Friday 10 March 2017

Nowak - Space Opera (Poznań, 2015)

Aleksander Nowak - Space Opera

Poznań Opera House, 2015

Marek Moś, Ewelina Pietrowiak, Magdalena Wachowska, Bartłomiej Misiuda, Martyna Cymerman, Tomasz Raczkiewicz, Andrzej Ogórkiewicz

The Opera Platform

Science-fiction doesn't get taken seriously at the best of times and it's rare enough in opera, but like opera the heightened nature of the genre can be used to address fairly major issues relating to humanity beyond naturalistic realism. Aleksander Nowak's Space Opera, created for the Poznań Opera House in 2015, aims to go back and tackle those fundamental issues about the nature of humanity and its place in the world at a very basic - some might say obvious - level. After all, how seriously are you supposed to take an opera that sends a couple called Adam and Eve up into space?

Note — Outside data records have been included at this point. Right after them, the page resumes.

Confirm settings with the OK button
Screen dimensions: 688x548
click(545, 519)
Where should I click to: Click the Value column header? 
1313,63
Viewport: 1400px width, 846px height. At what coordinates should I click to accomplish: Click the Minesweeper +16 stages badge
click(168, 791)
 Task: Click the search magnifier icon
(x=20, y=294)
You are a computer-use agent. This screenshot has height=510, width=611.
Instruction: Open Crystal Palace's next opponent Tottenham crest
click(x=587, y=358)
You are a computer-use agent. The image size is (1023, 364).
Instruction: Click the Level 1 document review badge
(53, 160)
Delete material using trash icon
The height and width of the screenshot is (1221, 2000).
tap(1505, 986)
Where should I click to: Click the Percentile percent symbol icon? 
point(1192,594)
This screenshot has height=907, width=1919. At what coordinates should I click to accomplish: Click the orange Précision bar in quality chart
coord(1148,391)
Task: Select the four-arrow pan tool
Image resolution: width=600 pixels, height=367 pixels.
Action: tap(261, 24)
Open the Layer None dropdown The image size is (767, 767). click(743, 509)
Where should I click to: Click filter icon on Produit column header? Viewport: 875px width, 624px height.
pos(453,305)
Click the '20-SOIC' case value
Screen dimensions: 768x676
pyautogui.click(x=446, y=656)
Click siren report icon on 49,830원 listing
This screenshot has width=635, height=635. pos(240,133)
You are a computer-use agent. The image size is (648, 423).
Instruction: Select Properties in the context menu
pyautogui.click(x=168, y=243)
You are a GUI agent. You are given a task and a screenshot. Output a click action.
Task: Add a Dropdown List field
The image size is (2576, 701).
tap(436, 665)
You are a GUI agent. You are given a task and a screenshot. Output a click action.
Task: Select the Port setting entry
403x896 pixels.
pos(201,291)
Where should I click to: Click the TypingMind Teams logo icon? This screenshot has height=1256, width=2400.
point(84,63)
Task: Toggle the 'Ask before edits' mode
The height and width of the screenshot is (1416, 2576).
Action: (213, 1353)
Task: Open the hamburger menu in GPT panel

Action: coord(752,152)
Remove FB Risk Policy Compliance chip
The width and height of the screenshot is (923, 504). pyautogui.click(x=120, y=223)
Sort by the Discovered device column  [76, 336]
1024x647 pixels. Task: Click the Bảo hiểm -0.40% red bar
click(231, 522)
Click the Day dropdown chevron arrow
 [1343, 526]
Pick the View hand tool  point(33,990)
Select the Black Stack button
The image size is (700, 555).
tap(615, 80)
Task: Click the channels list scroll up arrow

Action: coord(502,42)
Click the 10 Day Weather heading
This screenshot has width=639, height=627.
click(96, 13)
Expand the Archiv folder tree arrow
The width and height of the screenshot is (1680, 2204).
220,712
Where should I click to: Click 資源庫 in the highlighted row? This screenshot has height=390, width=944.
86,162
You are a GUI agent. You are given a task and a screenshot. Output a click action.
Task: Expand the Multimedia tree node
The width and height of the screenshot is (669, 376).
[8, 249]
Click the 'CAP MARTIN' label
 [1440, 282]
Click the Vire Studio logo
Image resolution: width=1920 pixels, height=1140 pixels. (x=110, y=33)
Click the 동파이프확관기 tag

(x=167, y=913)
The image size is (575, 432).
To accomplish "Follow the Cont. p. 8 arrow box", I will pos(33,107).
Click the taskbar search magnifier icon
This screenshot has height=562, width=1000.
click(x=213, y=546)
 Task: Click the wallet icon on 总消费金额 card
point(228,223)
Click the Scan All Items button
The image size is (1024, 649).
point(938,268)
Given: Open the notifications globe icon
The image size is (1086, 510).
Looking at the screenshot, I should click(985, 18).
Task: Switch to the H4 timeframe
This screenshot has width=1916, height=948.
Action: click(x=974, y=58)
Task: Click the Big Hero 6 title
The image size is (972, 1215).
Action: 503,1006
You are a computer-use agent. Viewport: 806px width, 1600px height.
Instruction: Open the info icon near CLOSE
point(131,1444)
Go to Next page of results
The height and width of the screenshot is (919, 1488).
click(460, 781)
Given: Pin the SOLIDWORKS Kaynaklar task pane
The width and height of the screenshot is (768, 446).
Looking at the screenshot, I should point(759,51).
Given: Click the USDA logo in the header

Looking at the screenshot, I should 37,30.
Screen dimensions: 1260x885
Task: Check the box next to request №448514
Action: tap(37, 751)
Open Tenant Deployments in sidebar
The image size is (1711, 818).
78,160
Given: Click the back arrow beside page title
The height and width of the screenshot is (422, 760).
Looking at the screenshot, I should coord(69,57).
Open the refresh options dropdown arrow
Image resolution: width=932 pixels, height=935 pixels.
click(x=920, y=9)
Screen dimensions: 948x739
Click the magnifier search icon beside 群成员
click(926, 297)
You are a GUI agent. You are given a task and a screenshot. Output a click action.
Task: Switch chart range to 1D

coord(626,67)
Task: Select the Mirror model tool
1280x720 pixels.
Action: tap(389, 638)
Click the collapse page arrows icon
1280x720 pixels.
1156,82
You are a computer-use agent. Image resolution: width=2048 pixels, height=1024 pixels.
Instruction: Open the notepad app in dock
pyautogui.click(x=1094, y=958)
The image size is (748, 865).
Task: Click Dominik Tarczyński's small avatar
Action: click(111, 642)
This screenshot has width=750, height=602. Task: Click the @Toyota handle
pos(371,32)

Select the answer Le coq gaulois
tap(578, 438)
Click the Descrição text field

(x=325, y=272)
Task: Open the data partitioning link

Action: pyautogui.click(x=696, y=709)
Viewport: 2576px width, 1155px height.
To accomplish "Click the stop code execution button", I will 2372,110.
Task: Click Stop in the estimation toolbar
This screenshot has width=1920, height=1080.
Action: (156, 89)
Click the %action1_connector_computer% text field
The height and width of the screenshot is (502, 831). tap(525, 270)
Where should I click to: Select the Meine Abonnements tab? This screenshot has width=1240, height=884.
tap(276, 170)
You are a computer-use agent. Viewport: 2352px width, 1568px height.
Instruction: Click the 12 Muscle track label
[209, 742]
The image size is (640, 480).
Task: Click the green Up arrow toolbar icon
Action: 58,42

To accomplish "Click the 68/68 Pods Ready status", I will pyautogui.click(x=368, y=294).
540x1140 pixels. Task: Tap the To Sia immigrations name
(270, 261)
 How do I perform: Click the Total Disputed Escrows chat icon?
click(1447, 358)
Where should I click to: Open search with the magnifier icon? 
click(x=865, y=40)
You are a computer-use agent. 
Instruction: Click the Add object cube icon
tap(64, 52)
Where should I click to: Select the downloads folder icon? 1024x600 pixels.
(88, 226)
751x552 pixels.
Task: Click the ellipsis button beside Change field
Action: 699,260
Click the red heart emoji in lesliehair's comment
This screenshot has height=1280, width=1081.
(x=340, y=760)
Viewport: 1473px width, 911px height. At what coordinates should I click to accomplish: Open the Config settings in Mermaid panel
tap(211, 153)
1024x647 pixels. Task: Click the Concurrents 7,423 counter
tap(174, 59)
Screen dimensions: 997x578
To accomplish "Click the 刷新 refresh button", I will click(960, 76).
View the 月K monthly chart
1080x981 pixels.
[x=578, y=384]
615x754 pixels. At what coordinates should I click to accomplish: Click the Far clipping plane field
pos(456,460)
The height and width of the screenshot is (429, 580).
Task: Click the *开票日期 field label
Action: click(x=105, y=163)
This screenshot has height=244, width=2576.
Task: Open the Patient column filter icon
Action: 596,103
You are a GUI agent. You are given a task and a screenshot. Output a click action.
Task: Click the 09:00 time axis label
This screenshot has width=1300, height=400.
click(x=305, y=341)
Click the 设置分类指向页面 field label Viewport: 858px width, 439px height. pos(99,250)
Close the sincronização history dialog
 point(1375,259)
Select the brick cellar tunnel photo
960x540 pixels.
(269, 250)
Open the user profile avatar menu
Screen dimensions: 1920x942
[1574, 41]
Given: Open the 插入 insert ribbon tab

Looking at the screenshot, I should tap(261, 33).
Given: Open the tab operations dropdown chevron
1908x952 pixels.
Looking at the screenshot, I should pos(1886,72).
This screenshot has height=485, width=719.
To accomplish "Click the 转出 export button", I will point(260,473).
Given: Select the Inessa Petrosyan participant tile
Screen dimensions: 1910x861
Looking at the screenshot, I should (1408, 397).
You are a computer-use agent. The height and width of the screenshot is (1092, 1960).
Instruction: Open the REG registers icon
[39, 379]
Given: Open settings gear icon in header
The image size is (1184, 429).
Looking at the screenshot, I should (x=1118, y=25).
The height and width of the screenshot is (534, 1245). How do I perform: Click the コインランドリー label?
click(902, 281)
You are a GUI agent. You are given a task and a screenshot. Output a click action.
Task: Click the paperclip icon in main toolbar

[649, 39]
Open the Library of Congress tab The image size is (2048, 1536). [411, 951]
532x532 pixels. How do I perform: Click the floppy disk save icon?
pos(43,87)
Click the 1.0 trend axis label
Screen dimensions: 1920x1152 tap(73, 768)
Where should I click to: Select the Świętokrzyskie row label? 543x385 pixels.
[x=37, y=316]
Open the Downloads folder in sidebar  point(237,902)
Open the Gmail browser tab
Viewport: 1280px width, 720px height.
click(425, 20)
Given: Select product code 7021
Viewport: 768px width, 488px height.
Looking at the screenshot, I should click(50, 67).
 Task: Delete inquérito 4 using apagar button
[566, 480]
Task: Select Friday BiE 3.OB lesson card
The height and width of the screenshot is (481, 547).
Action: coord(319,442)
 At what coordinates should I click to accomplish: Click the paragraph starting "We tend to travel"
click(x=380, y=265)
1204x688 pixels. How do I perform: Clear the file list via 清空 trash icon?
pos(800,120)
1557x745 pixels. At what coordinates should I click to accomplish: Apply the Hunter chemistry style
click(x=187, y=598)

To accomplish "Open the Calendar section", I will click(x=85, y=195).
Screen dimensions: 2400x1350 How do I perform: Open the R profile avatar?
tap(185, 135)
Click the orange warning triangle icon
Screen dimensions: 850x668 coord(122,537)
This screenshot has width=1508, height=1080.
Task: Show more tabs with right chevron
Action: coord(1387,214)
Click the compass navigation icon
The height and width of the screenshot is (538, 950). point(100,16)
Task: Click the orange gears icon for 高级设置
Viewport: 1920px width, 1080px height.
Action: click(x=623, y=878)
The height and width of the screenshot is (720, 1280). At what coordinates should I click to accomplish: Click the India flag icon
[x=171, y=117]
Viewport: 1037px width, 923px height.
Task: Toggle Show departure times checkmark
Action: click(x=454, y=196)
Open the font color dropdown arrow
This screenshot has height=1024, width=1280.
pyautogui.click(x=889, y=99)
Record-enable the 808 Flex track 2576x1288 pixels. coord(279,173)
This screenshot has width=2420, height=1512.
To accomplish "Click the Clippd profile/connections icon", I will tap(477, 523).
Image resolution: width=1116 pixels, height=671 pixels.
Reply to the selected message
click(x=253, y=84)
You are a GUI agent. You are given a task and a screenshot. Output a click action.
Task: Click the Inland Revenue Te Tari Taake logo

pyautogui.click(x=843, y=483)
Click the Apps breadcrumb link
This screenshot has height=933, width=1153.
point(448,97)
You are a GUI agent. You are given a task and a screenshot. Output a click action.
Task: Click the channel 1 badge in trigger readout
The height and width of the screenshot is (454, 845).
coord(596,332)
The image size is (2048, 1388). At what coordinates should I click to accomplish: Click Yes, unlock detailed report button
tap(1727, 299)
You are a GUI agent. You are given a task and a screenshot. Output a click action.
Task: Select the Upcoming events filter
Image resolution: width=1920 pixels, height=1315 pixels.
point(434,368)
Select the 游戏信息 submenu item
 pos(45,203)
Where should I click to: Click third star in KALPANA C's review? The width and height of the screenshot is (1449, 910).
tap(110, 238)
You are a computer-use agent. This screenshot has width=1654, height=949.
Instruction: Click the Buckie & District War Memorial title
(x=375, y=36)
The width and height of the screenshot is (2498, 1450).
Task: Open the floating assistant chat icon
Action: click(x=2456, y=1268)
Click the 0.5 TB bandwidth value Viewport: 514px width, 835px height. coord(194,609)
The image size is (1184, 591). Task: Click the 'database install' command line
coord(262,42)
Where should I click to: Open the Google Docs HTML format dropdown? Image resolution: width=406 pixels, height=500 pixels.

Or indeed an opera which begins with a meditation on and a tribute to the role that the common fly has had to play in mankind's exploration of the great frontier of outer space? And yet, we are told, it was a humble fruit fly that was the first indigenous living creature on this planet to leave the Earth's atmosphere on a V2 rocket back in 1946. A significant achievement you would think, and yet it's one that is probably not given sufficient recognition. Here however, as an introduction to Space Opera, Aleksander Nowak composes a soaring choral requiem of epic grandeur in tribute to the fruit fly, that bold first pioneer of space travel.

So, no, clearly we are not meant to take Space Opera all that seriously. Having acknowledged that not only flies, but monkeys and even dogs all merit recognition for their contribution, Nowak's Space Opera then deals with a new bold experiment to see how a married couple can cope living together on a 500 day trip to Mars. Let's not get too ambitious about generational travel beyond our own solar system until we can be sure that a man and a woman can get on together for a much shorter period in an enclosed environment isolated from the rest of the world.


The astronaut's wife Eve, is already starting to have doubts on the day before take-off, and she's not wrong to be concerned. Unknown to her, plans have been made to turn the experiment into a 24/7 reality TV show broadcast to the world. Not only that, but there's an uninvited guest also on board the space ship; a fly. And much like those first space-faring adventurers, we are to discover that the nature of the humble housefly has long been underestimated.

As you can probably already guess by the names of our astronauts, the Bulgarian writer of the libretto for Space Opera, Georgi Gospodinov, doesn't delve too deeply into male and female characteristics and relationships. Men are from Mars and women are from Venus, we are told, Eve having simpler earth-bound ambitions and emotional needs while Adam dreams of being up there with the gods in the cosmos. "Never take your wife into space", the chorus intone as the differences and disagreements rise to the surface, much to the delight of the TV audiences on Earth.

Aleksander Nowak doesn't break any new ground musically either. The English language libretto is played out mostly in recitative, while the score alternates between an intimate chamber arrangement and epic choruses and space ambiance with percussive interludes. Without sounding at all like Strauss it does nonetheless recognisably relate to a similar space sound environment that has been indelibly shaped and defined by 2001: A Space Odyssey's use of Also sprach Zarathustra.

Gospodinov and Nowak do however manage to probe a little more deeply when Eve shuts down the live feed to the reality TV show in the second half of the opera, and the man and the woman have to sort out their differences and come to terms with what it means to really be alone in space. That's not surprising, but it does seem to bring out the true intent of the work (and the true nature of science-fiction) that the challenge of being placed in a new environment will reveal more about what it means to be human and to want to strive to extend the reach and knowledge of where we fit in the cosmos as individuals and as a society.


"Loneliness is a volatile substance that strives to fill all the space around it", the astronauts discover, and the audience back on Earth suddenly no longer having someone else's life to watch on their TV screens, are also confronted with the emptiness in their own lives. The question that we should be concerned about is not whether there is life out there beyond the stars, but whether there is indeed life on Earth. And indeed, if we are able to see beyond our own limited perspectives, whether there isn't indeed already alien life on Earth as well. Maybe we need to look a little more closely at those flies.

Space Opera doesn't have any major revelations then and does tend to state the obvious, but it does so with a bit of humour. There's nothing wrong with looking at the obvious now and again however from a new perspective. Science-fiction is a good means of doing that, so too is humour, and so too is music. Aleksander Nowak's Space Opera is given a terrific presentation in that respect at the Poznań Opera House with Ewelina Pietrowiak's impressive direction and set designs. The projections, graphics, costumes, colour and lightning are all of a very high standard, telling the story well, integrating marvellously with the musical direction under Marek Moś.